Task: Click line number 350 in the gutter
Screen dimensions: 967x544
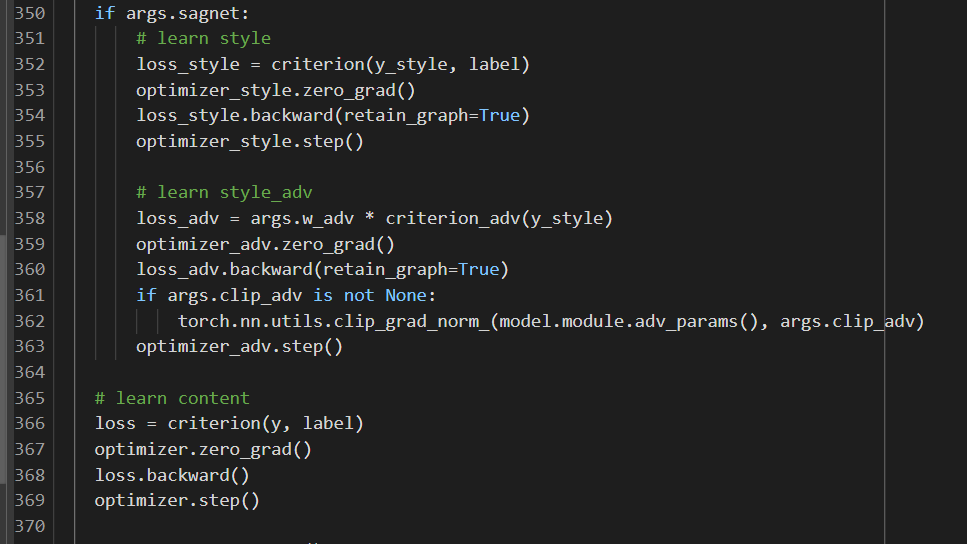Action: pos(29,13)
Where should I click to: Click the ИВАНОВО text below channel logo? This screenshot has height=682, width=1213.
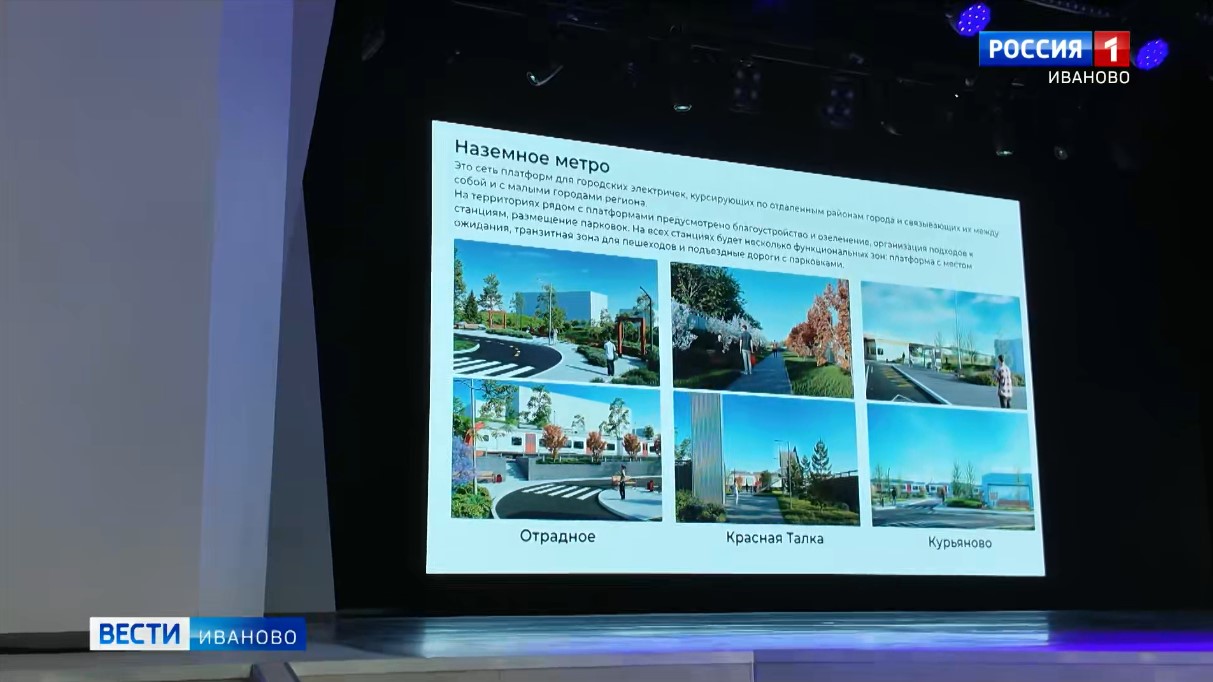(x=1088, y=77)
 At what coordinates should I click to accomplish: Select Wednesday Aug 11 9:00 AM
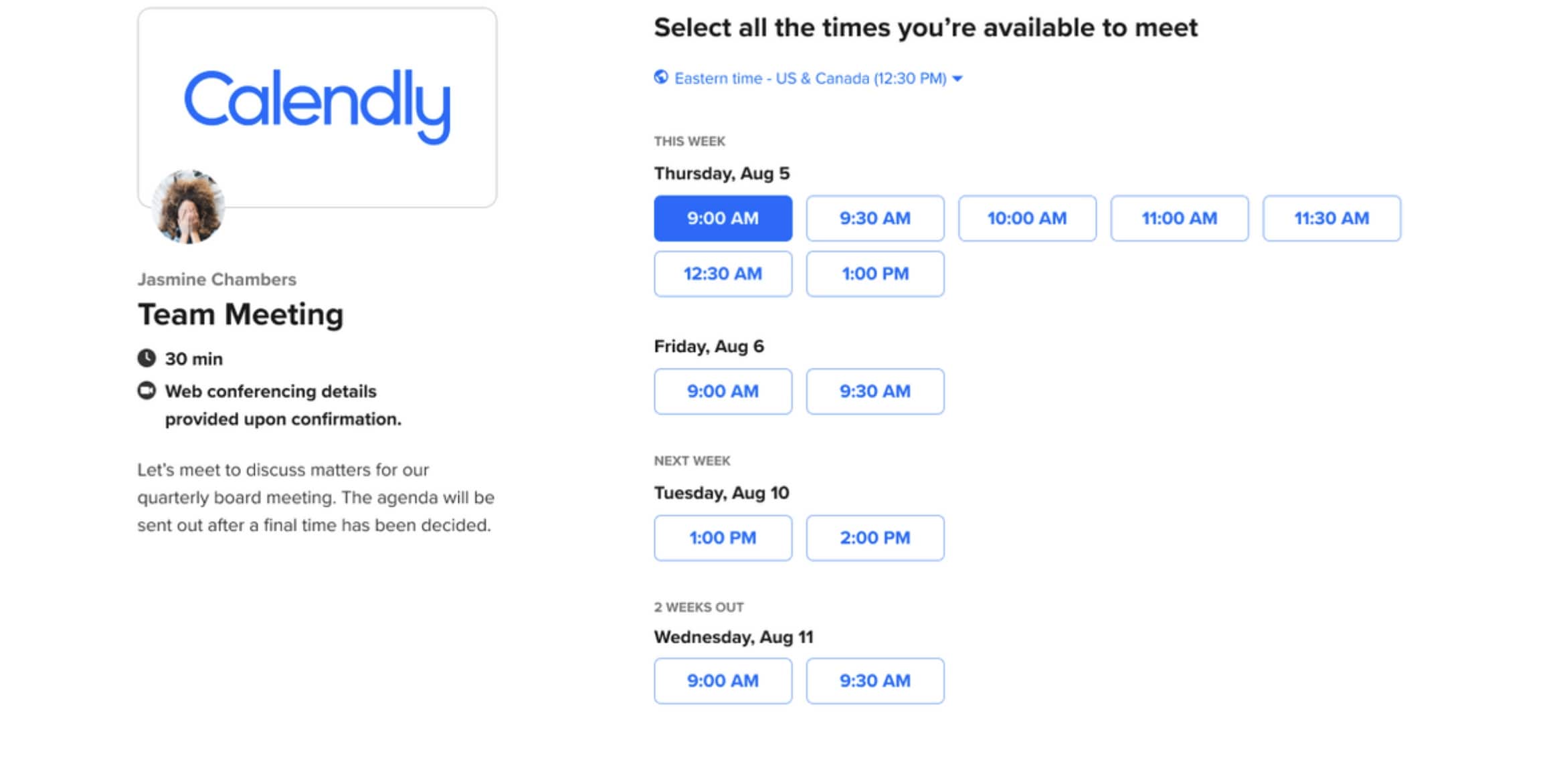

# The problem:
Leave out the pictures and return every record word for word.

# Solution:
Task: Click line number 350 in the gutter
Screen dimensions: 967x544
Action: pos(29,13)
Where should I click to: Click the ИВАНОВО text below channel logo? This screenshot has height=682, width=1213.
(x=1088, y=77)
 At what coordinates should I click to accomplish: Select Wednesday Aug 11 9:00 AM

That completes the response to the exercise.